La France sans Premier ministre : quelle solution ?
L’exécutif français se dit confiant dans la possibilité de résoudre rapidement la crise gouvernementale. L'Elysée a indiqué qu'un nouveau Premier ministre pourrait être nommé d'ici vendredi soir. Le président, Emmanuel Macron, et le Premier ministre, Sébastien Lecornu, qui a démissionné lundi, cherchent à obtenir le soutien du PS. Celui-ci réclame néanmoins en contrepartie le retrait de la réforme controversée des retraites.
Abandonner la réforme des retraites pour sortir de la crise
Le pouvoir prête enfin une oreille attentive à la gauche, se réjouit Laurent Mouloud, rédacteur en chef de L'Humanité :
«Voir aujourd'hui ce totem macroniste vaciller sur ses fondations est une victoire pour la gauche et les organisations syndicales. ... Désormais, quelle que soit la décision du chef de l'Etat dans les heures ou les jours qui viennent, une évidence s'impose : aucun exécutif ne pourra espérer apaiser la crise sociale et politique sans suspendre ou abroger cette réforme ni prendre en compte les attentes réitérées par les Français en matière de justice fiscale, de pouvoir d'achat et de contrôle des aides publiques aux entreprises. Toute autre option reviendra à prolonger l'impasse d'une Macronie à l'agonie.»
Une concession lourde de conséquences
La manoeuvre ne permettra absolument pas de trouver une solution à la crise, fulmine Le Figaro :
«Une abolition [de la réforme des retraites] camouflée en suspension qui coûterait une dizaine de milliards d'euros par an, prix faramineux du cadeau fait aux socialistes pour obtenir leur bienveillance. Une faute morale doublée d'une faute contre le bon sens, qui pourrait en annoncer d'autres. Une folie qui n'a rien d'un compromis, mais tout d'une compromission pour espérer que s'éloigne le spectre d'une deuxième dissolution. Laquelle, si elle tournait mal, pourrait obliger le chef de l'Etat à démissionner. Craignant sans doute d'être emportés par de nouvelles élections législatives, quelques-uns parmi les députés LR seraient également prêts à marcher dans la combine.»

## LIGNES ENREGISTRÉES:

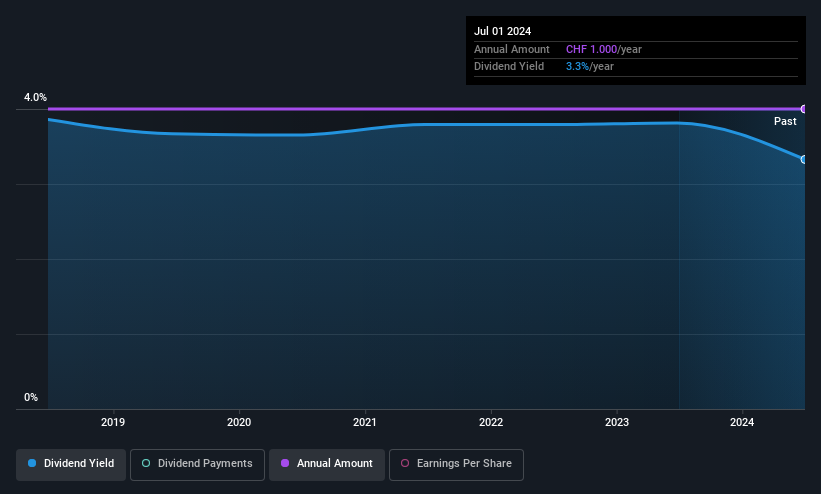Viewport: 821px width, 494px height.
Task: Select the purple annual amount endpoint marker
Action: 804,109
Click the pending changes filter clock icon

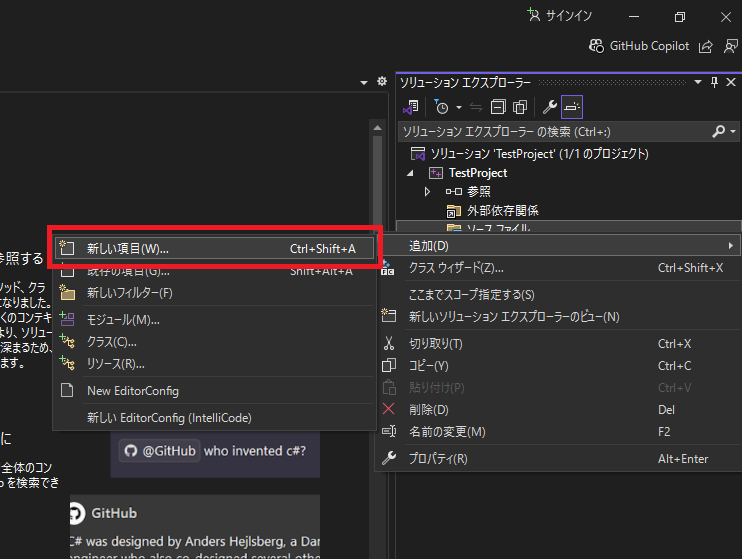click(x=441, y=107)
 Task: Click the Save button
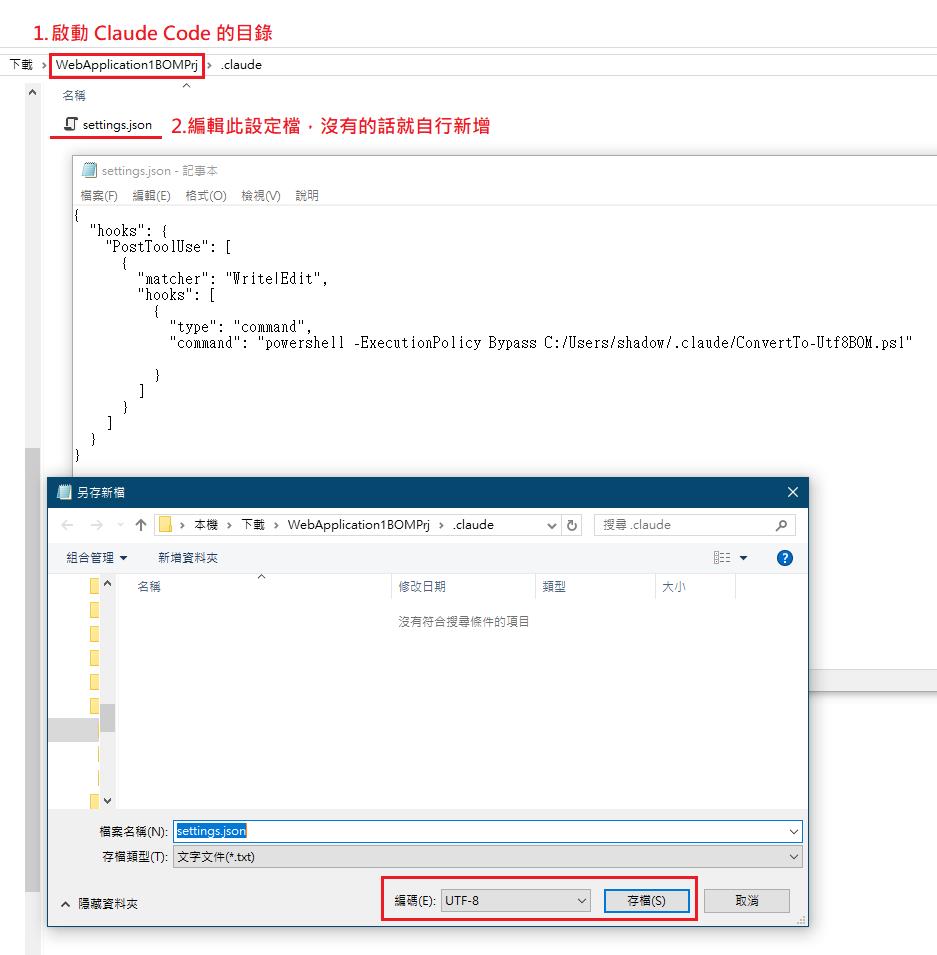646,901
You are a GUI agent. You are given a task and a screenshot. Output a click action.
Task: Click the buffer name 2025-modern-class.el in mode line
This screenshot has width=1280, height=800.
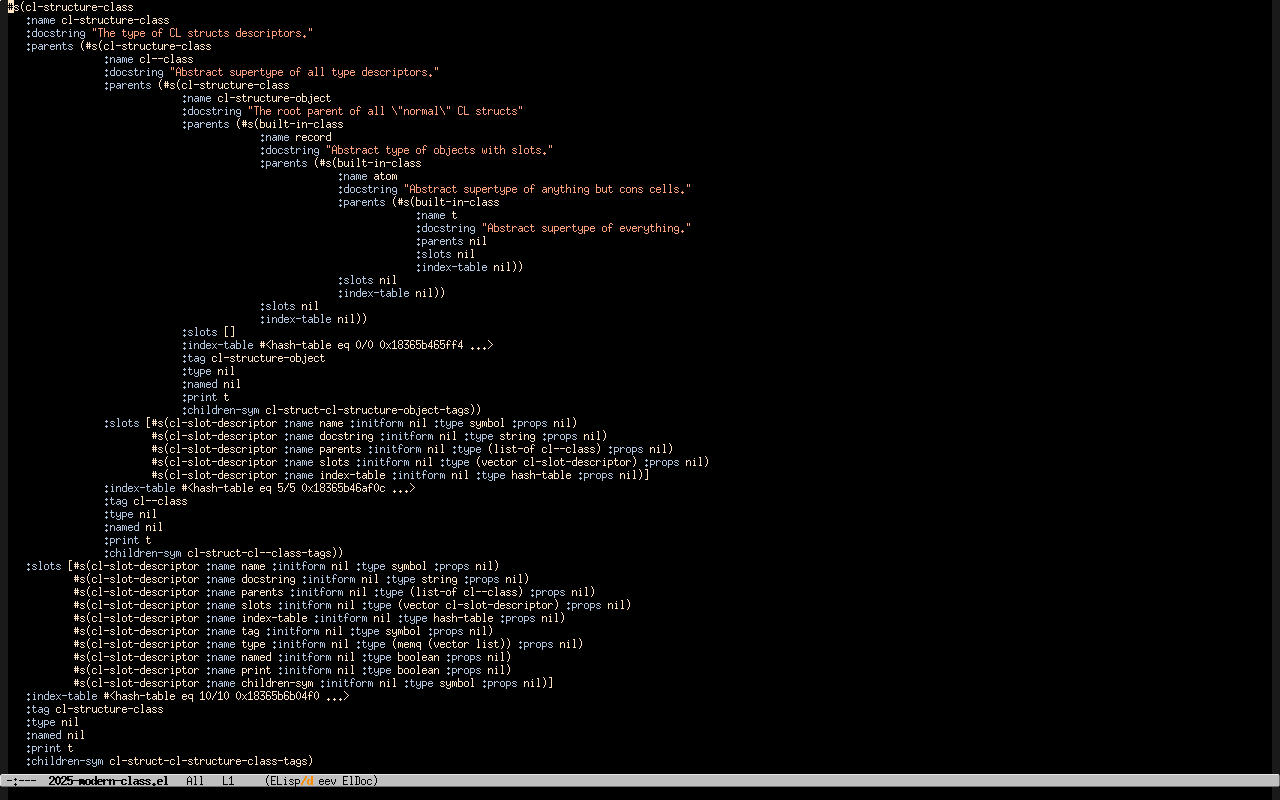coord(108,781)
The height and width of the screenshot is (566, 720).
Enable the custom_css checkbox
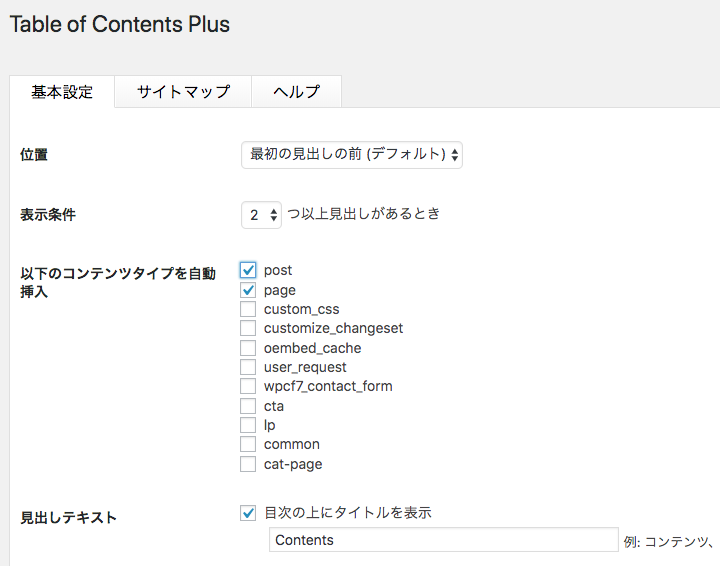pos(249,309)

...

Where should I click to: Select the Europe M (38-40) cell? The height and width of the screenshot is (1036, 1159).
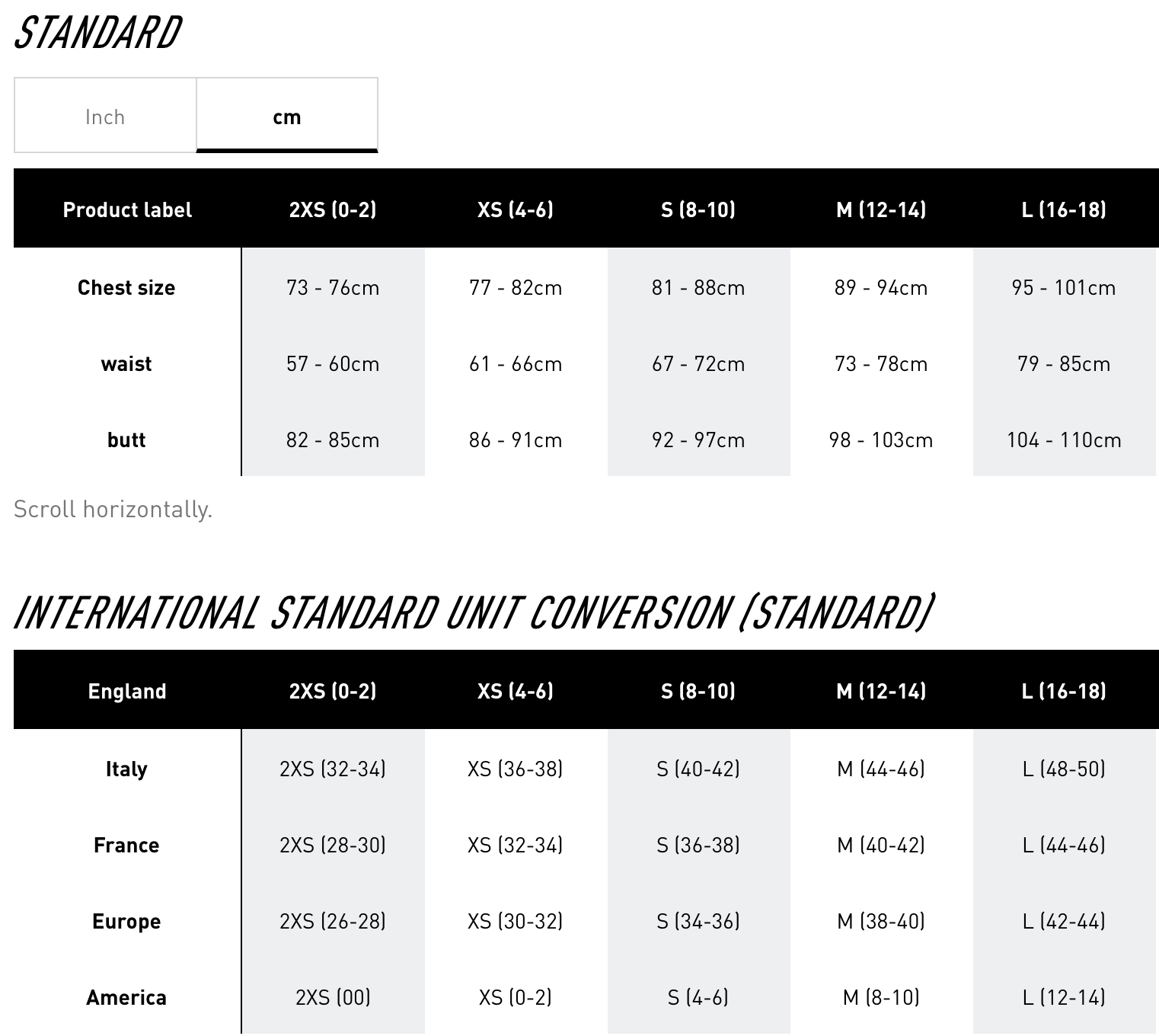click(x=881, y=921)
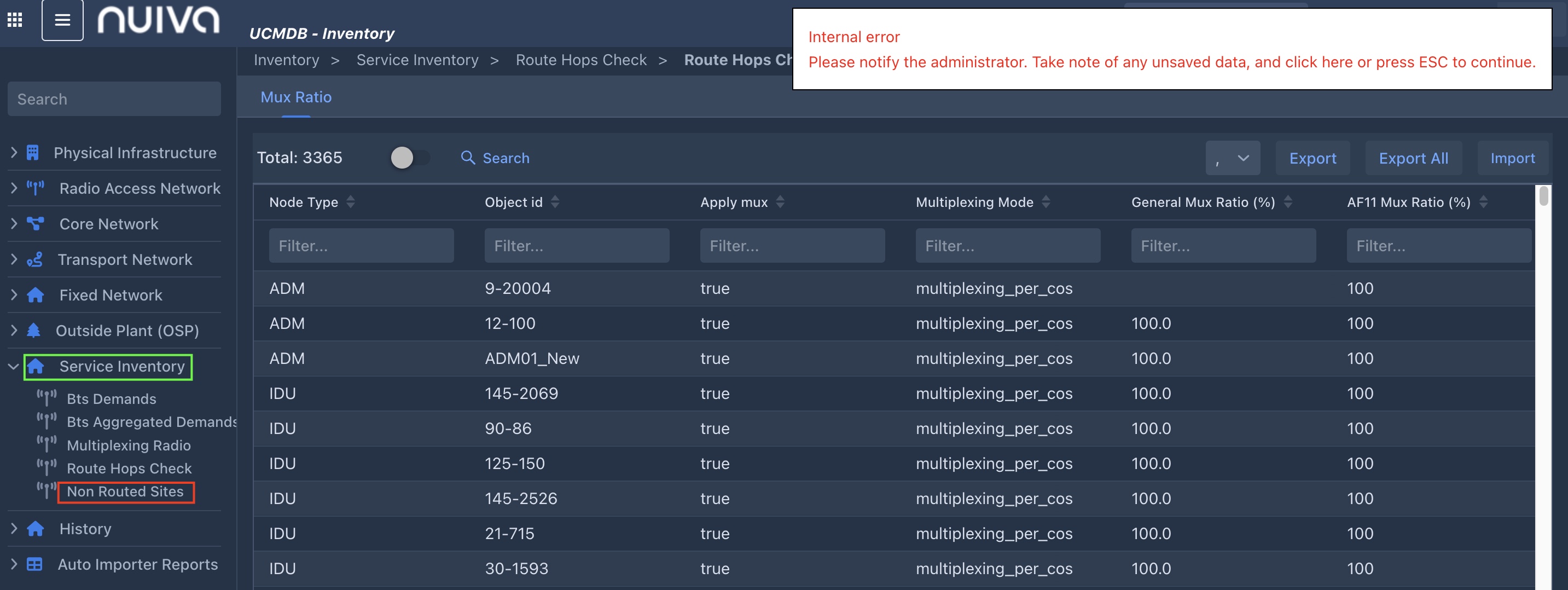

## OBJECTIFS:
**1.** Répondez aux questions suivantes à partir du texte extrait.
(a) D'ici quand l'Élysée indique-t-il qu'un nouveau Premier ministre pourrait être nommé ?
(b) Quelle fonction Laurent Mouloud occupe-t-il ?
(c) Selon Le Figaro, combien coûterait chaque année l'abolition de la réforme des retraites camouflée en suspension ?
**2.** Recopiez à l'identique le passage du texte extrait qui va de « La France sans » jusqu'à « controversée des retraites. ».
**3.** D'après le texte extrait, pourquoi quelques députés LR seraient-ils prêts à marcher dans la combine ? Répondez en une à trois phrases.

## CORRIGÉ DE L'EXERCICE:
**1.**
(a) D'ici vendredi soir.
(b) Il est rédacteur en chef de L'Humanité.
(c) Une dizaine de milliards d'euros par an.

**2.**
La France sans Premier ministre : quelle solution ?
L’exécutif français se dit confiant dans la possibilité de résoudre rapidement la crise gouvernementale. L'Elysée a indiqué qu'un nouveau Premier ministre pourrait être nommé d'ici vendredi soir. Le président, Emmanuel Macron, et le Premier ministre, Sébastien Lecornu, qui a démissionné lundi, cherchent à obtenir le soutien du PS. Celui-ci réclame néanmoins en contrepartie le retrait de la réforme controversée des retraites.

**3.** Selon Le Figaro, ils craignent sans doute d'être emportés par de nouvelles élections législatives. C'est pour cette raison que quelques-uns d'entre eux seraient prêts à marcher dans la combine.